…well, octopuses, as a motif, swam into my life during the process of writing first, we make the beast beautiful. From all kinds of angles.
You see, my book is about anxiety.
Anxiety is complex. So are octopuses (and yes, it’s “octopuses”, not “octopi”, the latter utilising a Roman suffix, which you can’t do on a Greek word). They have nine brains, three hearts and blue blood. They have 500 million neurons…far more than any other animal in their species, with more than half distributed though their tentacles. In an odd bit of symmetry, humans have the same number of neurons in their gut, which is where we’re said to emote from.
Anxious people have, at their heart, a yearning to connect. An intensity. A heart that aches to engage. The funny thing about octopuses is that they are actually very connected to humans. They are curious about us. And, a bunch of recent research (and books – see below) suggest that their “consciousness” is not as removed from our own as we originally thought. Our most recent common ancestor existed about 600 million years ago. They were small wormlike creatures that lived in the sea. We branched off from there – us into sentient mammals, octopuses into cephalopods, which are not known for being sentient.
And, yet, octopuses interact with humans like dogs and dolphins.
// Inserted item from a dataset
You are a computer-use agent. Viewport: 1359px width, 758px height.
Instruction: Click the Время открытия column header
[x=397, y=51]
They form relationships with us. They like to “hug” us, literally tasting us with their tentacles to distinguish between different people. In the words of biology-specialising philosopher Peter Godfrey-Smith, “If we can make contact with cephalopods as sentient beings, it is not because of a shared history, not because of kinship, but because evolution built minds twice over. This is probably the closest we will come to meeting an intelligent alien.”
The anxious journey is one that entails intellectual honesty and rigour. Octopuses play and perform tricks on humans. They can out-wit researchers, undoing boxes, escaping mazes, hiding and derailing experiments.
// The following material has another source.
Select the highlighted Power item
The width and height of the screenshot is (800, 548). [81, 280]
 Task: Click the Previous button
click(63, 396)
While I was writing the book, I saw several in rock pools up on Sydney’s Northern beaches. I found them mesmerising. Check out this video.
My anxious journey has seen the number eight emerge repeatedly. Particularly the number 108. 108 is an auspicious number in several Eastern traditions and is a mathematically pure and abundant number. Plus, the diameter of the sun is 108 times the diameter of the Earth… As you hopefully know, octopuses have eight tentacles.
I dated a fisherman while writing this book. The relationship took me into my most challenging pain…as only the deepest love can. A lover holds up a mirror to our stuff, right? The octopus on the cover is a gyotaku print that he created.
If you want to learn more about octopuses check out these great, mindful and very recent releases:
- Other Minds: The Octopus, the Sea, and the Deep Origins of Consciousness, by the scuba-diving, biology-specializing philosopher Peter Godfrey-Smith, originally of Australia and now professor at New York’s City University.
- The Soul of an Octopus by Sy Montgomery, a New York Times bestseller.
Or head to a rock pool and wait patiently.
Have you had an interaction with an occy? Where?